SSR-1 メタリアエギタコS-178 / アナリスターエギタコS-185

第一回目の「S-sense Report 」は、2019年3月に書き上げ、埋もれていた原稿をご紹介致します。

この「アナリスターエギタコS-185」、「メタリアエギタコS-178」の開発が、後の「極鋭エギタコS-176」へとつながっていきます。

※文中の「アナリスターエギタコ」は、現在廃番となっており後継機種として「アナリスターエギタコMH-175」が発売されています。

以下、三年前当時の文章です。

201922日、「アナリスターエギタコ S-185」、「メタリアエギタコ S-178」が、フィッシングショー大阪にて遂にそのヴェールを脱いだ。その研ぎ澄まされたシェイプからは、許されたものだけが持ち得る機能美というオーラを漂わせていた。発売間近となった、期待のニューロッド。「エギタコX」に端を発した柔軟穂先の可能性は、更なる高みを目指し新たな二本 に引き継がれる。

– – それでは、清水さん。先ずは、「アナリスターエギタコ S-185」についてお聞かせいただけますか。

清水: 今回の基本的な変更は、グラスソリッド穂先をより柔軟な調子としています。また、従来の「アナリスターエギタコ」よりコントロール支点を多少手元寄りになるよう設計をしたことにより、初心者の方を含めてより扱いやすい調子に仕上がっています。

– – より扱いやすい調子を必要とした理由はどの辺りにあるのですか?

清水: 2016年、ダイワとして初めてエギ専用船タコロッド「アナリスターエギタコ」が発売され、翌年には「メタリアエギタコ」が発売となります。「意のままに動かせる攻撃的ロッド」という共通テーマを掲げ、タコを掛けるまでのプロセスを釣り手主導で楽しんでいただけるロッドを目指しました。ハイレスポンス穂先から穂持ちまでの操作性を高次元でバランスさせた攻撃的ロッドが誕生し、多くの方々に船タコ釣りの楽しさをお伝えすることが出来たと感じています。

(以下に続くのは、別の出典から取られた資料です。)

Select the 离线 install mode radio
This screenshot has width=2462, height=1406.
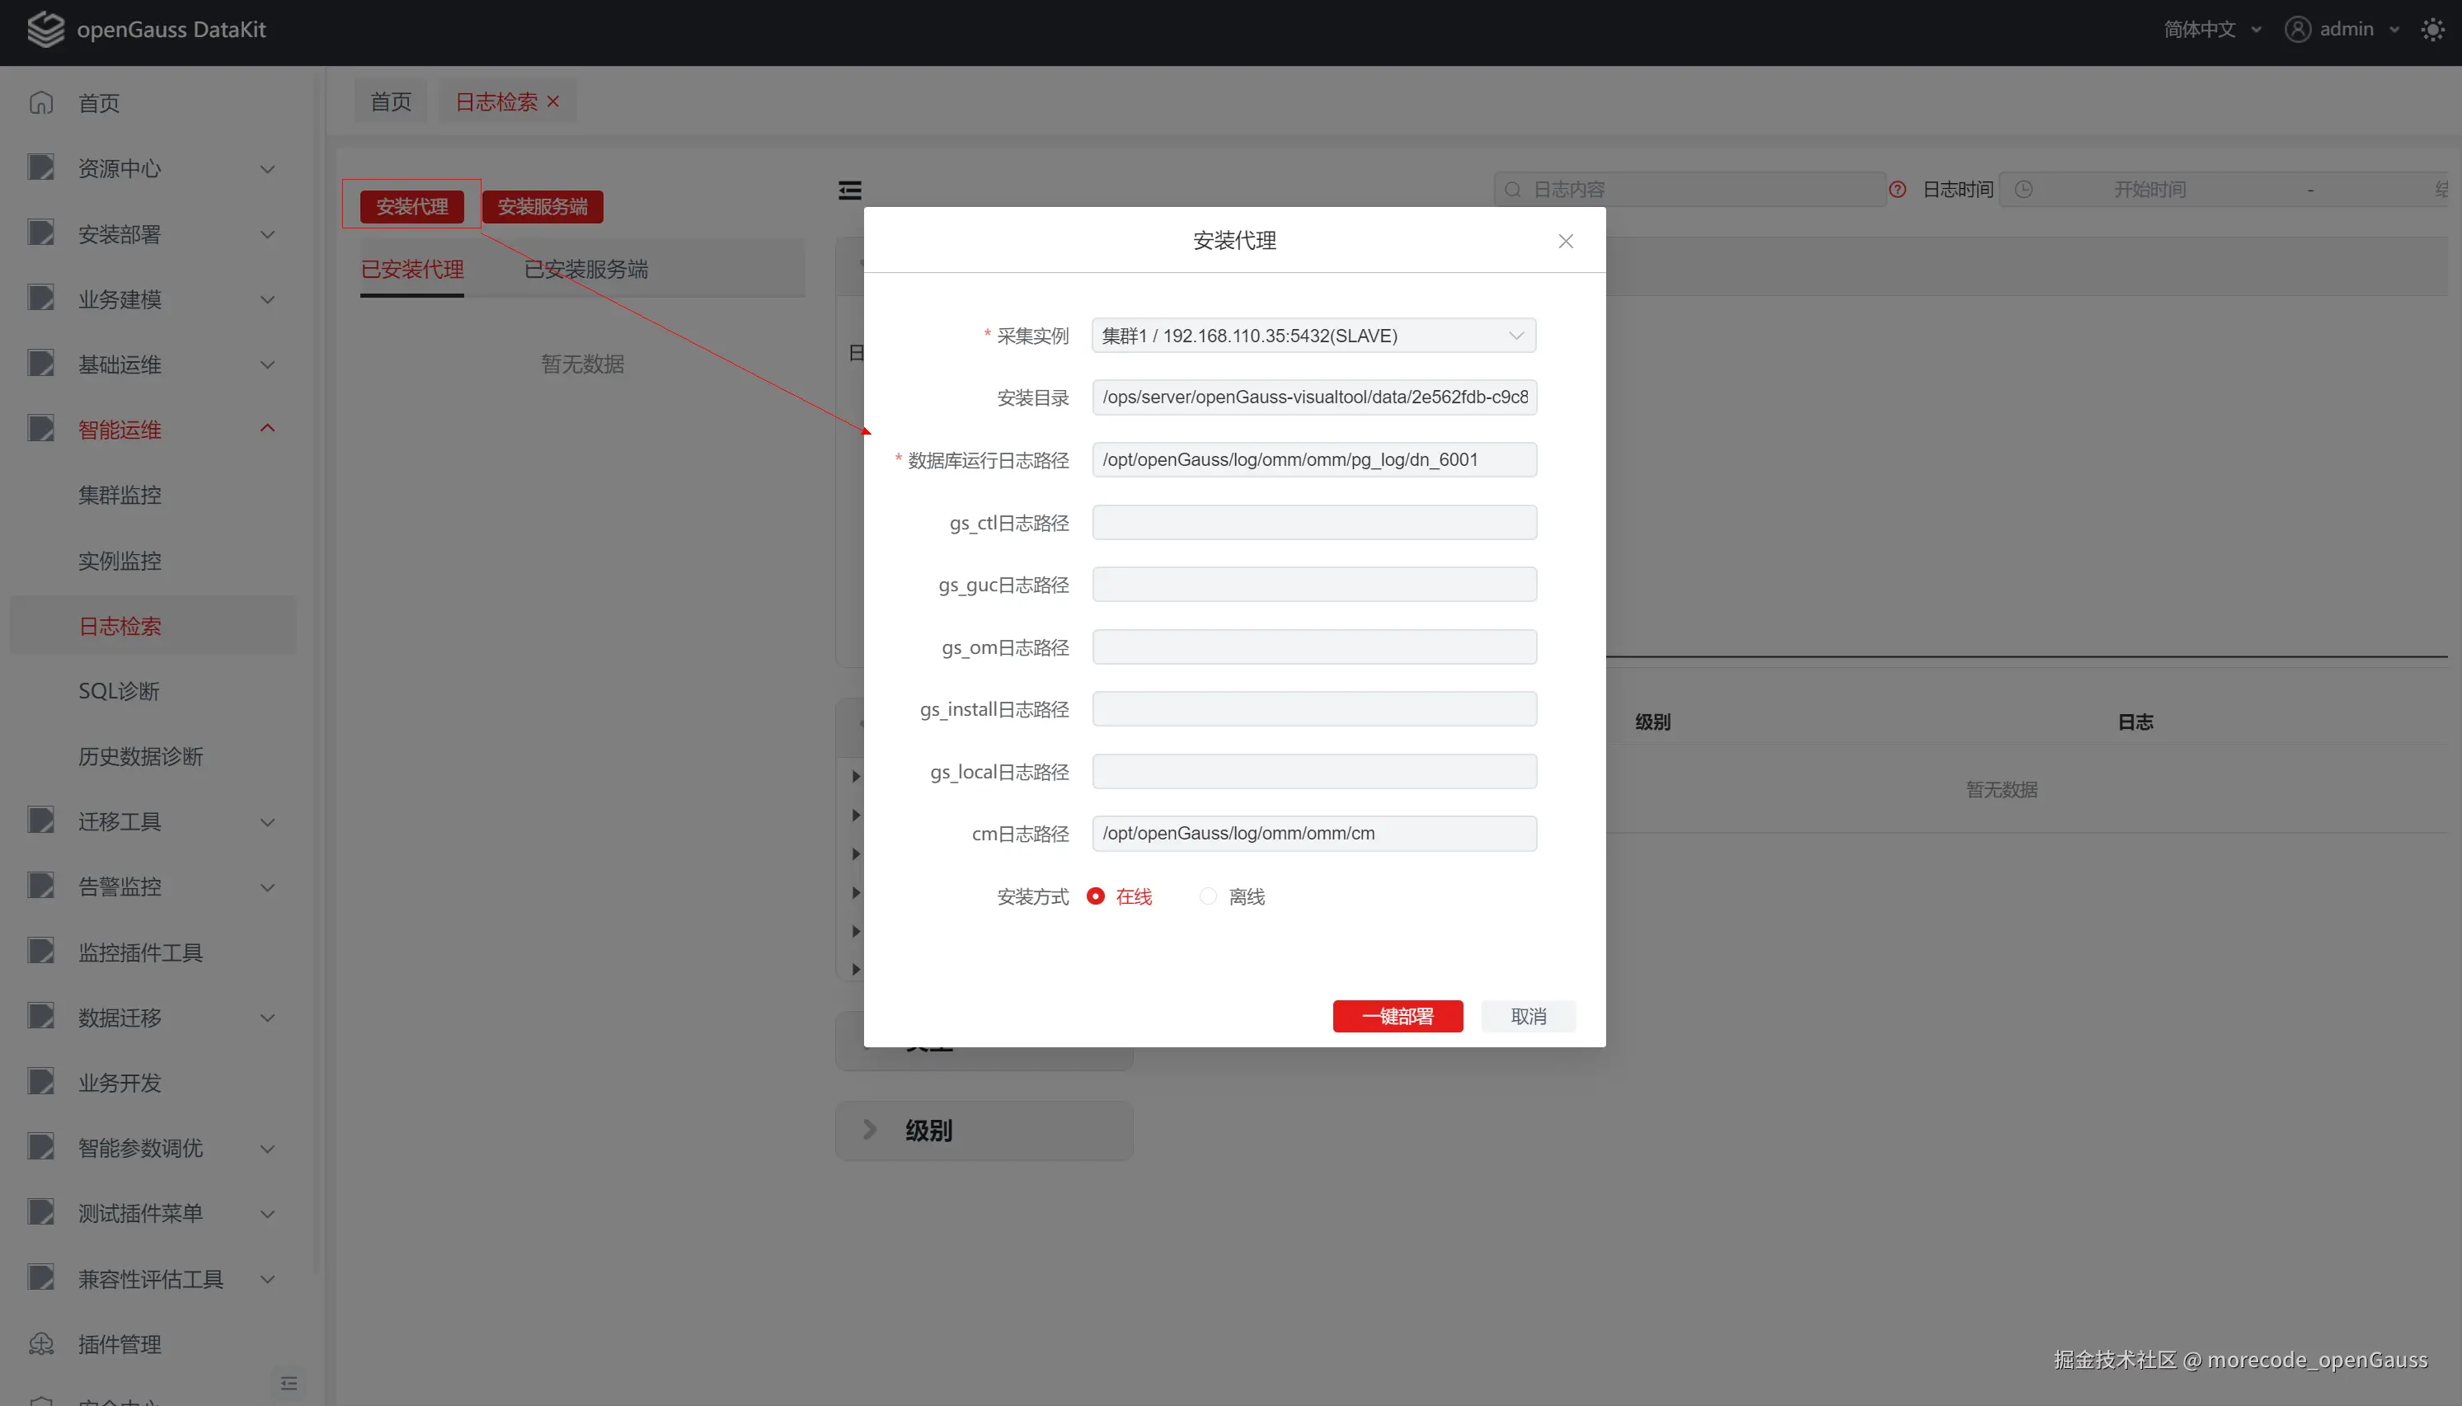tap(1208, 896)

一方2017年夏、「エギタコX」開発過程で一つの思いが私の頭をよぎります。

私が通う明石エリアは、潮流の変化が激しく潮の大きい日ともなれば潮の流れの緩い場所を求めて船団は移動を繰り返します。それでもしかけをコントロールしきれない場面に遭遇することが多々あり、初心者の方が攻め調子の硬調ロッドを使いこなせないという事実がありました。今一度、「対応力が高く最も使いやすい専用ロッド」というアナリスターシリーズのコンセプトに立ち返るロッドの必要性を感じた瞬間でした。

– – それから二年の月日を経て、ついにこの春発売となりましたね。

清水: そうですね。思ったより早い立ち上がりで驚きました(笑)。このクラスのロッドとしては、非常に満足のいく性能に仕上がったと思っています。しかけ操作時のレスポンスの低下など穿った見方をすれば先行モデルのデチューン捉えられる可能性もありますが、海底におけるしかけの接地性は抜群に向上しました。多くの方が使いこなせるようなチューニングを施しています。

また、特筆すべきはロッド重量です。先行モデル175cm/134グラムに対し、185cm/111グラムと全長が伸びたのにも拘らず23グラムの軽量化を果たしています。エアセンサーシートを含め重量軽減という意味合いにおいても大きく進化しました。これは私の持論ですが、夏場に一日中誘い続ける船タコ釣りではタックルの軽量化は必須です。身体への負担の軽減、集中力の維持、そして一番に楽しさの追求。船タコ釣りは、誘いを入れ続ける釣りなので手元に大きな負担がかかってきます。手に馴染みやすく疲れを軽減出来るエアセンサーシートの採用は、大きな恩恵を得るものだと考えています。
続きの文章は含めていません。